Search code examples
linuxrlapplymclapply

improper use case of mclapply?


I've been playing with rstudio server on an old laptop with linux mint (debian) installed.

I've always ran on windows, so I've never taken advantage of parallel or multicore packages, and my goal was to learn rstudio server as well as R linux and how multicore processing could speed up my processes.

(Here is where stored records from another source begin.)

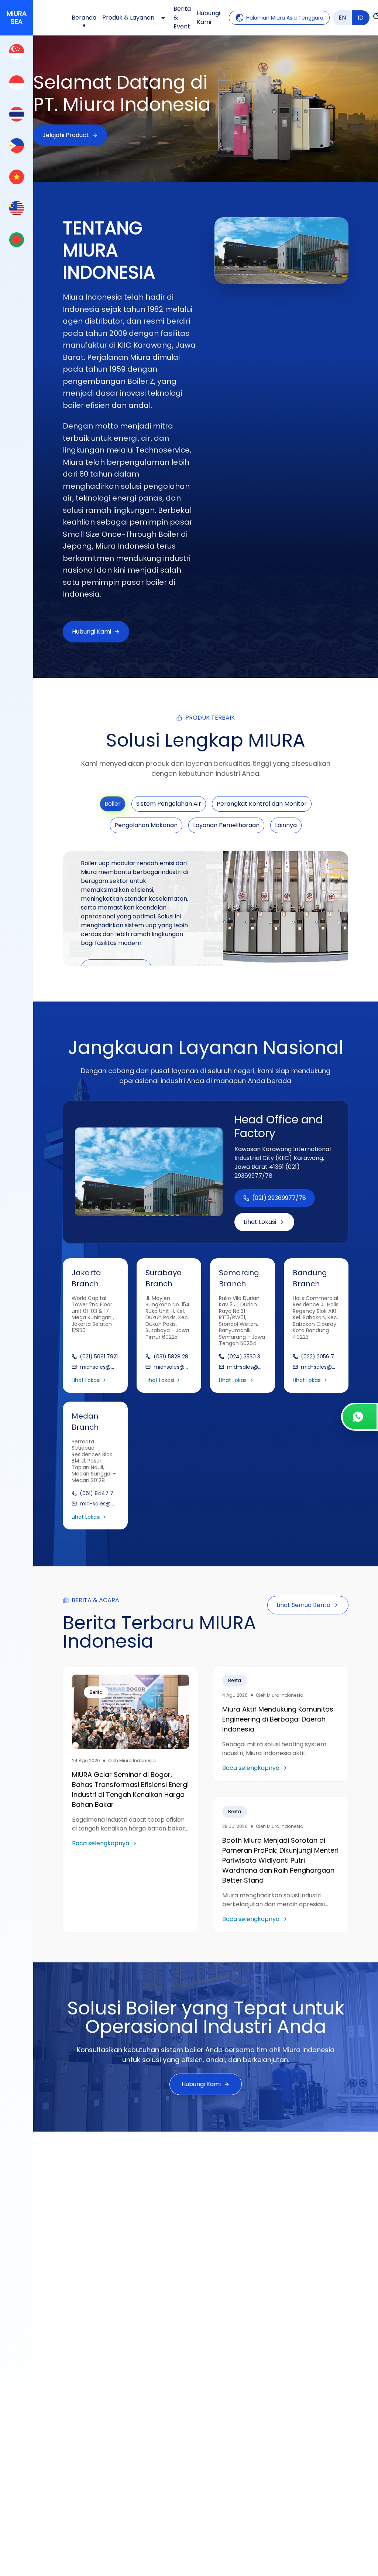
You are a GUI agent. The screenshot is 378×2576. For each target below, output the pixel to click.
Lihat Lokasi (260, 1222)
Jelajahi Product (65, 135)
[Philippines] (16, 145)
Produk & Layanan (128, 17)
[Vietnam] (16, 176)
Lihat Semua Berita (303, 1605)
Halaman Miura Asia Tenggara (284, 17)
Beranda (84, 17)
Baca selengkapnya (100, 1843)
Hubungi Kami (208, 17)
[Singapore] (16, 51)
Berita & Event (182, 17)
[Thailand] (16, 114)
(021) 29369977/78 (279, 1198)
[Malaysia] (16, 208)
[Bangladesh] (16, 239)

One main use of lapply that I use on an everyday basis looks like this:

f <- function(x) {
   x1 <- data[1:50, x]
   x2 <- data[51:100, x]

   line <- c(paste0(mean(x1), " (", sd(x1), ")"),
             paste0(mean(x2), " (", sd(x2), ")"),
             t.test(x1, x2)$p.value)
   return(line)
 }

data <- data.frame(matrix(rnorm(2600, 85, 19), nrow=100, ncol=26))
names(data) <- letters

do.call(rbind, lapply(letters, f))

 microbenchmark(
     do.call(rbind, lapply(letters, f))
 )

Median time is 21.8 milliseconds

Alternatively:

library(parallel)
microbenchmark(
     do.call(rbind, mclapply(letters, f))
)

Median time is 120.9 milliseconds.

Why this huge difference?

The machine is a 2-core dinosaur. Is it that you do not see benefits until you are working with >= 4-core machines? Is my use case (column wise calculations of a data.frame) improper to see benefits?

Thank you!


Solution

  • Your data is to small to have an advantage against the overhead, try

    f <- function(x) {
      x1 <- data[1:50000, x]
      x2 <- data[50001:100000, x]
    
      line <- c(paste0(mean(x1), " (", sd(x1), ")"),
                paste0(mean(x2), " (", sd(x2), ")"),
                t.test(x1, x2)$p.value)
      return(line)
    }
    
    data <- data.frame(matrix(rnorm(2600, 85, 19), nrow=100000, ncol=26))
    

    instead and check the result. Your example took my laptop 7 and 17 median miliseconds, but my bigger example changes this into 120 and 80. So in my opinion it's (not only) the number of cores, but more the size of your data in this case.